Length: 1200-1600 words

What to Submit

State your pretest probability for malignant versus benign obstructive jaundice based on the history and examination, and explain your reasoning. Then list the investigations you would order, and for EACH one name the specific clinical question it answers (diagnosis, staging, or fitness for surgery) and why you chose that modality over alternatives. Explicitly justify imaging choices by their purpose and risk.

Define sensitivity, specificity, PPV and NPV in your own words, and explain how Mr R's high pretest probability affects the predictive value of a positive result. Discuss the correct role of CA 19-9 here: explain why it is a monitoring rather than a screening test, and what a raised or normal value would and would not tell you.

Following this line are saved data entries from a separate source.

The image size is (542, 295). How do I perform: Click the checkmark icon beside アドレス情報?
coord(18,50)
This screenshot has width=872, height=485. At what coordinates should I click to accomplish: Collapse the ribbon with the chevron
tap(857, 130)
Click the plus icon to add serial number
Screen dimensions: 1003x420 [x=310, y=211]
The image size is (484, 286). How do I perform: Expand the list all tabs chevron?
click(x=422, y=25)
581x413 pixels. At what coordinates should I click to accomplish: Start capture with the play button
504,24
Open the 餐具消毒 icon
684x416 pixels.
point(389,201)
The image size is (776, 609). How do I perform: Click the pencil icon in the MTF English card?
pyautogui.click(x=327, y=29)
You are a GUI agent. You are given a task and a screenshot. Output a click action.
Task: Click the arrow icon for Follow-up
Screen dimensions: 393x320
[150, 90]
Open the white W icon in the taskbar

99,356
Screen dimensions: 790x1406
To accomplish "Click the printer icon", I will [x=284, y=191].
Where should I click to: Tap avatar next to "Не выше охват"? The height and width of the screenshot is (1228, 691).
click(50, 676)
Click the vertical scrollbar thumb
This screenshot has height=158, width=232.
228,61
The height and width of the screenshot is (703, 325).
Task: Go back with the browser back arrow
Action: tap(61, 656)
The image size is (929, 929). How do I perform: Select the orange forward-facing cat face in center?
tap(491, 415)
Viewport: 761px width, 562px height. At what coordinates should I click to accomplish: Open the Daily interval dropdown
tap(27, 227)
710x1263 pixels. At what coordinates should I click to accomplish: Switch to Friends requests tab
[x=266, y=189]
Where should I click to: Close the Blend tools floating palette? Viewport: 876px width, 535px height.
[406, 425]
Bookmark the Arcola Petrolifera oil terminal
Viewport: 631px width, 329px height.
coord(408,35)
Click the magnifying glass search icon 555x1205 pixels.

Imaging confirms a mass in the head of the pancreas with no distant metastases. Explain how this result updates (rather than replaces) your clinical assessment, what the next steps are (including the role of the multidisciplinary team), and which result would or would not change the management plan.

Plan, step by step using the SPIKES protocol, how you would communicate this result to Mr R. For each letter (Setting, Perception, Invitation, Knowledge, Emotions, Strategy/Summary) write what you would actually do or say. Make clear how you would respond to emotion before moving to the management plan, and how you would protect confidentiality and consent.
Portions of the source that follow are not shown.